I was four years old when Dr. King was killed, and I spent the ensuing days bombarding my poor parents with questions.
Three and a half decades later, when our son was four and our daughter was seven, we were sitting around the dinner table when my husband questioned them: “Do you know why you didn’t have school today?” They both knew it was Martin Luther King Jr. Day. “Who was Dr. King?” we asked, and our four-year-old responded, “He don’t want you to fight with people.“ We accepted that answer. We turned to the seven-year-old. Her answer started with Rosa Parks and a bus. She understood that the peace part had something to do with racial injustice.
My husband then looked at our children and told them that they needed to realize how very different their lives would be if it hadn’t been for Dr. King‘s dream and his work. They would not have Jewish friends who invited them to Hanukkah parties. Our daughter probably couldn’t have a best friend who was African-American, because what were the odds that she would even go to school with kids that look different than herself? So many things that our children took for granted were things that three and a half decades earlier were unfathomable for most Americans. The best part of the evening was when our seven-year-old got out of her chair and put her hands on her hips and said, “I’m sorry I just don’t understand. How could this be?!”
Today, as Americans pause and remember Dr. King‘s legacy, some of us will be doing exactly what Dr. King would expect of us—committing acts of service, or acts of peace, extending a hand to our neighbors, and taking steps to bring his dream a bit closer to reality.
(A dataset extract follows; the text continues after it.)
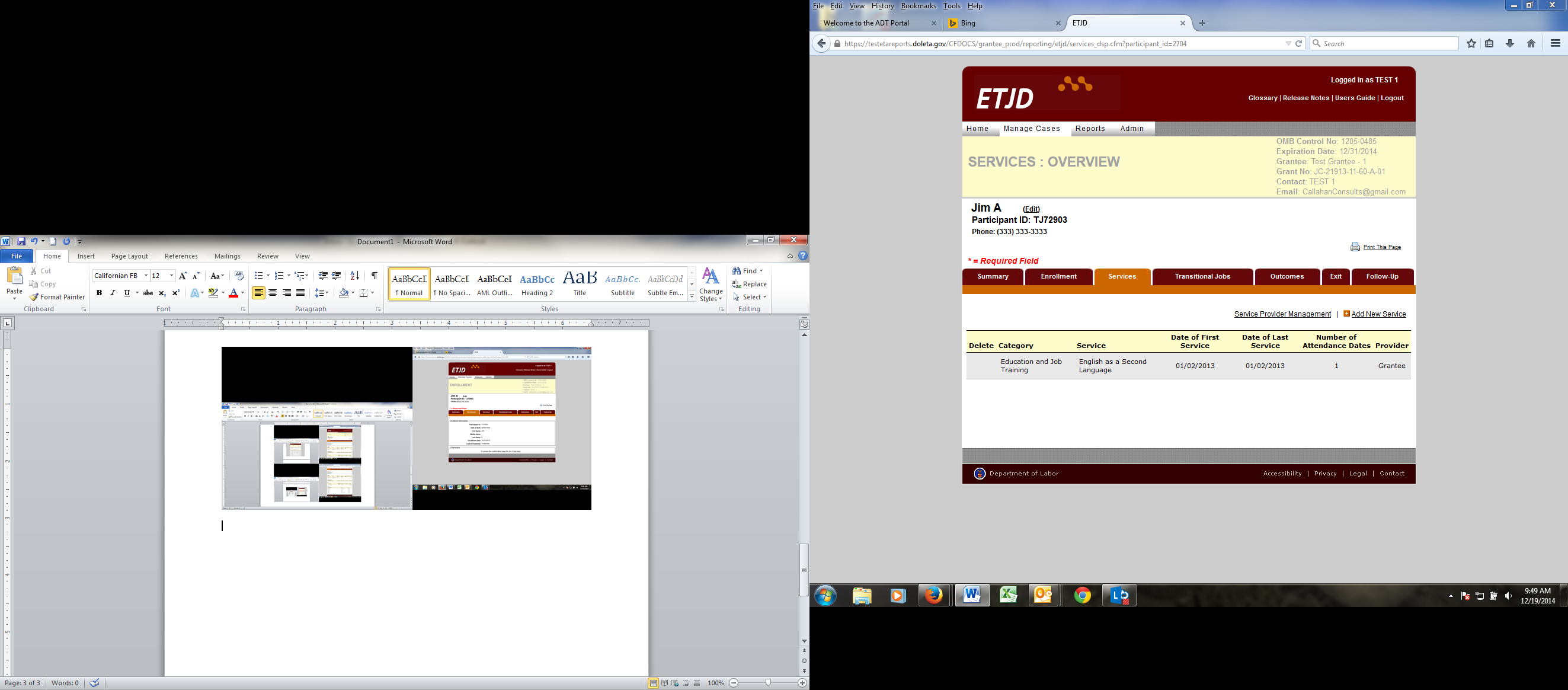
Task: Open the font name dropdown
Action: [x=146, y=276]
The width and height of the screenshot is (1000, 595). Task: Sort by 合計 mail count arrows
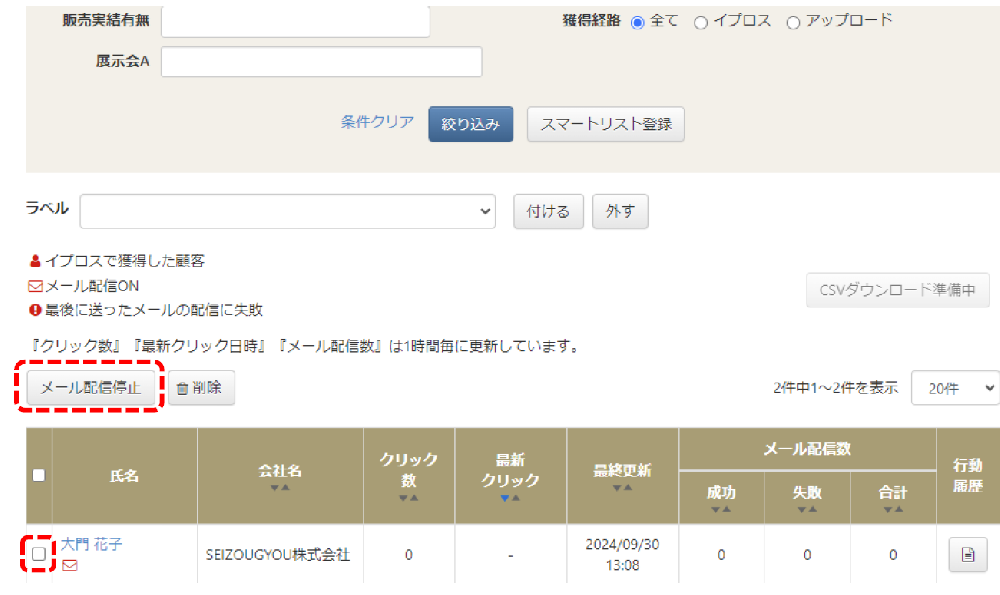point(892,509)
But for those of us who are not part of one of those activities today, could we pause and think of the classmate or neighbor, colleague, best friend, or person we love; who, because of Dr King’s dream, is now an integral part of our lives. Today, let’s think about the person we couldn’t dream of NOT having in our life. Let’s give thanks for an American with a bold desire for justice, a thirst for equality, and a conviction that all our lives would be richer working together rather than living apart.